_EXERCISE REQUIREMENTS_. Copy out every row below, switching "GUI agent" to "interface agent" wherever it occurs and leaving everything else unchanged.

Element lookup rows
########################################
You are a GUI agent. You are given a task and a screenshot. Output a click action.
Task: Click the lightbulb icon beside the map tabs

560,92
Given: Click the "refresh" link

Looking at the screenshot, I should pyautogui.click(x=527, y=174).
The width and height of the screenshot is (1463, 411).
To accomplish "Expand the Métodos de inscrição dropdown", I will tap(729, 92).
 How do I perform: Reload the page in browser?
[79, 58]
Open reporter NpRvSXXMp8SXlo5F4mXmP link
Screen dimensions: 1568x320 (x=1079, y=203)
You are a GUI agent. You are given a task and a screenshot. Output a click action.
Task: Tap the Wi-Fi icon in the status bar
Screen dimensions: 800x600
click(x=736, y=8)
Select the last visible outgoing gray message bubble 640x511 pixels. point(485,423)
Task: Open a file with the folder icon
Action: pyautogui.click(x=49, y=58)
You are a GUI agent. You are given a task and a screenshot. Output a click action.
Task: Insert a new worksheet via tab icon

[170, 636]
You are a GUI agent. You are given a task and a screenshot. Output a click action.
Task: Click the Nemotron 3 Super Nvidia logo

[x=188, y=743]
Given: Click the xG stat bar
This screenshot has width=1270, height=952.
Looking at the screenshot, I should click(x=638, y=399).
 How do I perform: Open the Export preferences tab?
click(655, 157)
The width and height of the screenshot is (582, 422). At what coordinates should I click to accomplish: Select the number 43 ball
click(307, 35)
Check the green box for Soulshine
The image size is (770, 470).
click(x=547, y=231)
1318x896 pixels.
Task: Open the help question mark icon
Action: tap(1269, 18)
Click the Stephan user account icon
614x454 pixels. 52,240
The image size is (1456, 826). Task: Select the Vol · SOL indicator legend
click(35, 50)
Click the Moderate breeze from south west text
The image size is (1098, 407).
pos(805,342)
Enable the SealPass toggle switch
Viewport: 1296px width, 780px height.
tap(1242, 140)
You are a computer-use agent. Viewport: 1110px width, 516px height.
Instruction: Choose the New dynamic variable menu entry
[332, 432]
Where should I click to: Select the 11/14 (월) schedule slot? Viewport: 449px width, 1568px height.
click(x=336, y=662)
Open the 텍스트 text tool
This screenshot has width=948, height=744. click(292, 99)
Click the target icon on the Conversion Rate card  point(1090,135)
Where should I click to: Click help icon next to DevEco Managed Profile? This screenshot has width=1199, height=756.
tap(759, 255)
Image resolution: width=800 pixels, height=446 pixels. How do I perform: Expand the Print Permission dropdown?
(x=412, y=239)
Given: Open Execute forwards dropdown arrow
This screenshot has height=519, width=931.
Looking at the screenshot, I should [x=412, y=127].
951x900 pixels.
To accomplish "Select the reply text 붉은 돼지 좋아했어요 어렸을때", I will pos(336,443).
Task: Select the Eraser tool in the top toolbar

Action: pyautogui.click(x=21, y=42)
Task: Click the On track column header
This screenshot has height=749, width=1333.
########################################
_FINAL RESULT_.
You are a interface agent. You are given a task and a screenshot. Output a click action.
Task: Click the lightbulb icon beside the map tabs

560,92
Given: Click the "refresh" link

Looking at the screenshot, I should pyautogui.click(x=527, y=174).
The width and height of the screenshot is (1463, 411).
To accomplish "Expand the Métodos de inscrição dropdown", I will tap(729, 92).
 How do I perform: Reload the page in browser?
[79, 58]
Open reporter NpRvSXXMp8SXlo5F4mXmP link
Screen dimensions: 1568x320 (x=1079, y=203)
You are a interface agent. You are given a task and a screenshot. Output a click action.
Task: Tap the Wi-Fi icon in the status bar
Screen dimensions: 800x600
click(x=736, y=8)
Select the last visible outgoing gray message bubble 640x511 pixels. point(485,423)
Task: Open a file with the folder icon
Action: pyautogui.click(x=49, y=58)
You are a interface agent. You are given a task and a screenshot. Output a click action.
Task: Insert a new worksheet via tab icon

[170, 636]
You are a interface agent. You are given a task and a screenshot. Output a click action.
Task: Click the Nemotron 3 Super Nvidia logo

[x=188, y=743]
Given: Click the xG stat bar
This screenshot has width=1270, height=952.
Looking at the screenshot, I should click(x=638, y=399).
 How do I perform: Open the Export preferences tab?
click(655, 157)
The width and height of the screenshot is (582, 422). At what coordinates should I click to accomplish: Select the number 43 ball
click(307, 35)
Check the green box for Soulshine
The image size is (770, 470).
click(x=547, y=231)
1318x896 pixels.
Task: Open the help question mark icon
Action: tap(1269, 18)
Click the Stephan user account icon
614x454 pixels. 52,240
The image size is (1456, 826). Task: Select the Vol · SOL indicator legend
click(35, 50)
Click the Moderate breeze from south west text
The image size is (1098, 407).
pos(805,342)
Enable the SealPass toggle switch
Viewport: 1296px width, 780px height.
tap(1242, 140)
You are a computer-use agent. Viewport: 1110px width, 516px height.
Instruction: Choose the New dynamic variable menu entry
[332, 432]
Where should I click to: Select the 11/14 (월) schedule slot? Viewport: 449px width, 1568px height.
click(x=336, y=662)
Open the 텍스트 text tool
This screenshot has width=948, height=744. click(292, 99)
Click the target icon on the Conversion Rate card  point(1090,135)
Where should I click to: Click help icon next to DevEco Managed Profile? This screenshot has width=1199, height=756.
tap(759, 255)
Image resolution: width=800 pixels, height=446 pixels. How do I perform: Expand the Print Permission dropdown?
(x=412, y=239)
Given: Open Execute forwards dropdown arrow
This screenshot has height=519, width=931.
Looking at the screenshot, I should [x=412, y=127].
951x900 pixels.
To accomplish "Select the reply text 붉은 돼지 좋아했어요 어렸을때", I will pos(336,443).
Task: Select the Eraser tool in the top toolbar

Action: pyautogui.click(x=21, y=42)
Task: Click the On track column header
This screenshot has height=749, width=1333.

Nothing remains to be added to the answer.